Welcome to the website of the WCO.

Please choose your preferred language

X

Searched: 

  of 
PrevNext
  • Overview

    The WTO TFA requires Members to provide that any person to whom Customs issues an administrative decision has the right to administrative appeal or review, and/or judicial appeal or review. The administrative and judicial review should be carried out in a non-discriminatory manner.

    Chapter 10 of the General Annex to the Revised Kyoto Convention concerns appeals in Customs matters.

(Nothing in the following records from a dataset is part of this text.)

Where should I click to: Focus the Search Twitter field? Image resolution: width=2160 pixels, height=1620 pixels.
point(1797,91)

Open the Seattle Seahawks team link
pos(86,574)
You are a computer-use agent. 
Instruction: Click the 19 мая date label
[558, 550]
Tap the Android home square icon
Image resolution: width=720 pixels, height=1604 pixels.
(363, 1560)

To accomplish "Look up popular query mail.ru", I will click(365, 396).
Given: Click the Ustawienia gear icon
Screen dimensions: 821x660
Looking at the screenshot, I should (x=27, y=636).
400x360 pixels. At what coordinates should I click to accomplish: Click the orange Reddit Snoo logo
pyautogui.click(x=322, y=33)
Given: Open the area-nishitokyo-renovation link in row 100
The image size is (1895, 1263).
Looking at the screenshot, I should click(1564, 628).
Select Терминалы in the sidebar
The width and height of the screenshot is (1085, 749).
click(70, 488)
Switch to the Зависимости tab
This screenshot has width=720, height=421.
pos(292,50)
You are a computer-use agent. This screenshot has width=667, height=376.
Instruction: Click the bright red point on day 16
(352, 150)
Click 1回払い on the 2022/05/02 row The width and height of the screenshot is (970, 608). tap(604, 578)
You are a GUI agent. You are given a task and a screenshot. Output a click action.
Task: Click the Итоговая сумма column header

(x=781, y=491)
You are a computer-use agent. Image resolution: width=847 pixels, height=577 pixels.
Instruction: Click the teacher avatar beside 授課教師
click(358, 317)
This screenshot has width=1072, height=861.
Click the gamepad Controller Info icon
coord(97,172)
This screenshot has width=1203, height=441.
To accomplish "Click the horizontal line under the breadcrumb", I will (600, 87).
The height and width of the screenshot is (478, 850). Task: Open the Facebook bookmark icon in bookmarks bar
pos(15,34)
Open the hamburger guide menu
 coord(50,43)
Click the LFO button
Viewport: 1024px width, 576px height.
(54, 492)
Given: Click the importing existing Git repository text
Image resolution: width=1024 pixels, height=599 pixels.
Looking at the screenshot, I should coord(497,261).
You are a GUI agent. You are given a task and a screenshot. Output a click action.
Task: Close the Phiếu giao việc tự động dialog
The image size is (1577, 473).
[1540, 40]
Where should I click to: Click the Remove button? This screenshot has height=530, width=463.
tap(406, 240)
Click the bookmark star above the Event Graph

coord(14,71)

The standards provide for a transparent and multi-stage appeal process, the intention being to prevent the perception of victimization by those affected by Customs decisions.  Furthermore, the availability of an independent judicial review as a final avenue of appeal should instill confidence, by the public and the trade, in government institutions and in particular in the Customs administration.

    print this item

    WTO TFA

    1. Each Member shall provide that any person to whom customs issues an administrative decision4 has the right, within its territory, to:

        (a)    an administrative appeal to or review by an administrative authority higher than or independent of the official or office that issued the decision;

    and/or

        (b)    a judicial appeal or review of the decision.

    2. The legislation of a Member may require that an administrative appeal or review be initiated prior to a judicial appeal or review.

    3. Each Member shall ensure that its procedures for appeal or review are carried out in a non-discriminatory manner.

    4. Each Member shall ensure that, in a case where the decision on appeal or review under subparagraph 1(a) is not given either:

       (a)    within set periods as specified in its laws or regulations; or

       (b)    without undue delay

    the petitioner has the right to either further appeal to or further review by the administrative authority or the judicial authority or any other recourse to the judicial authority.5

    5. Each Member shall ensure that the person referred to in paragraph 1 is provided with the reasons for the administrative decision so as to enable such a person to have recourse to procedures for appeal or review where necessary.

    6. Each Member is encouraged to make the provisions of this Article applicable to an administrative decision issued by a relevant border agency other than customs.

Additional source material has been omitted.